# taxes and working remotely with non-lucrative visa



## kdsb (May 3, 2015)

We are planning to apply for non-lucrative visas to move to Spain in summer of 2016. At first, it sounded like we would both be taking time off work, but now there is a possibility my husband will be able to continue working remotely for his US company, and it would be nice to not have to blow through our savings while abroad.

Would there be tax implications for this? I read somewhere that you only have to pay taxes to Spain if you are there more than 183 days in a calendar year, which we will not be since we will be arriving in summer and likely leaving in early spring. I'd like to find some official document that states this before assuming it won't be an issue.

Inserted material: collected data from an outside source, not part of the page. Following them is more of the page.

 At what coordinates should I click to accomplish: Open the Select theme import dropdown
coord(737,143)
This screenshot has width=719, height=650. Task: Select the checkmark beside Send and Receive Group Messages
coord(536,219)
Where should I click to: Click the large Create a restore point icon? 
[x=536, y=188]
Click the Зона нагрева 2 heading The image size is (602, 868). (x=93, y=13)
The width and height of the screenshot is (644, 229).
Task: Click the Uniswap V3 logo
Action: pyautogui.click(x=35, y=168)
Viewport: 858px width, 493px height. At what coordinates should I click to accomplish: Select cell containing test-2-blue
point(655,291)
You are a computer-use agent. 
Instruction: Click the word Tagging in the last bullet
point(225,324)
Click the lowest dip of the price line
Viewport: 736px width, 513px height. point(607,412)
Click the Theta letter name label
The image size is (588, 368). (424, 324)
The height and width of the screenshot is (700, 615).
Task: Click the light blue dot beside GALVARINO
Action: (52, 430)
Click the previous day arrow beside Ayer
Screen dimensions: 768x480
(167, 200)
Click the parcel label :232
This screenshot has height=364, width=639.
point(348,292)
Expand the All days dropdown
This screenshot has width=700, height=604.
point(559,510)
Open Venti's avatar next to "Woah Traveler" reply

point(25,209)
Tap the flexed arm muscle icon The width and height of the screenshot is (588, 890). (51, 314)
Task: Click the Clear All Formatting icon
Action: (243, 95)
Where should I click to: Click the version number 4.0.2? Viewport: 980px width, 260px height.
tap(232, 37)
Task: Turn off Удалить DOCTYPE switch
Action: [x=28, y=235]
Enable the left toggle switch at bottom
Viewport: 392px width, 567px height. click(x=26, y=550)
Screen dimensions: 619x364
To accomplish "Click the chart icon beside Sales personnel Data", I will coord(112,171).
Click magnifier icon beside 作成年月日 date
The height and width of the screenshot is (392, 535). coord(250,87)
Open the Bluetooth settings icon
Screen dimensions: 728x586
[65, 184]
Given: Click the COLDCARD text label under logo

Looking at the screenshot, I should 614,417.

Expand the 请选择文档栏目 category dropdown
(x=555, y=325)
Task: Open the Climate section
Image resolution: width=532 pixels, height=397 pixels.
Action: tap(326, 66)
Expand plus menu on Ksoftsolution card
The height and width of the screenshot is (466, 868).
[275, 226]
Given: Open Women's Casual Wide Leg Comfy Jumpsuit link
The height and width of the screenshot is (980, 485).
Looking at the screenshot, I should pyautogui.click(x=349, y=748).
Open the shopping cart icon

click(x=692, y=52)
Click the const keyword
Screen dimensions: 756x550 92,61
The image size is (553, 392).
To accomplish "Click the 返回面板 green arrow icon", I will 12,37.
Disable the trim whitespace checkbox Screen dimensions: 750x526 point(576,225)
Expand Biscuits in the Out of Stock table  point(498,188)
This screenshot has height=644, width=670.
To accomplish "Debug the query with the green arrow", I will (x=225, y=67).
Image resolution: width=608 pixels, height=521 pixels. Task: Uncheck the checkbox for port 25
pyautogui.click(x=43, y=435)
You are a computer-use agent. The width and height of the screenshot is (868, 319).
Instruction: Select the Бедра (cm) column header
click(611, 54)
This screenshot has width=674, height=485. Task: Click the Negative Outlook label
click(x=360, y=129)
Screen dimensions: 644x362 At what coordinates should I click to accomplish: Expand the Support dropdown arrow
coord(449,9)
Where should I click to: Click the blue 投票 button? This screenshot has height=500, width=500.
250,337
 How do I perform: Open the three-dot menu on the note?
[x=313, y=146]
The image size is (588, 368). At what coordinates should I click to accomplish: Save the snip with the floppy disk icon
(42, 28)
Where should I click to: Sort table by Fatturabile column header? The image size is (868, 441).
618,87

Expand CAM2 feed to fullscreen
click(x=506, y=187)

For the non-lucrative visa application, we can either show proof of assets or proof of recurrent income. It sounds like some consulates really expect proof of income, and my guess is that is what the Boston consulate sees most often, due to the academic community dealing with sabbaticals. But I'm worried that if we give proof of income on an official document, we will somehow be slammed with unexpected taxes at a later point. It does sound like it may help ensure our visa application is approved, though. Based on the numbers I have seen we have enough in assets if we count cash and stock, but most of our money is in college/retirement and some consulates have higher minimum amounts listed than others, which makes it sound a bit subjective.


----------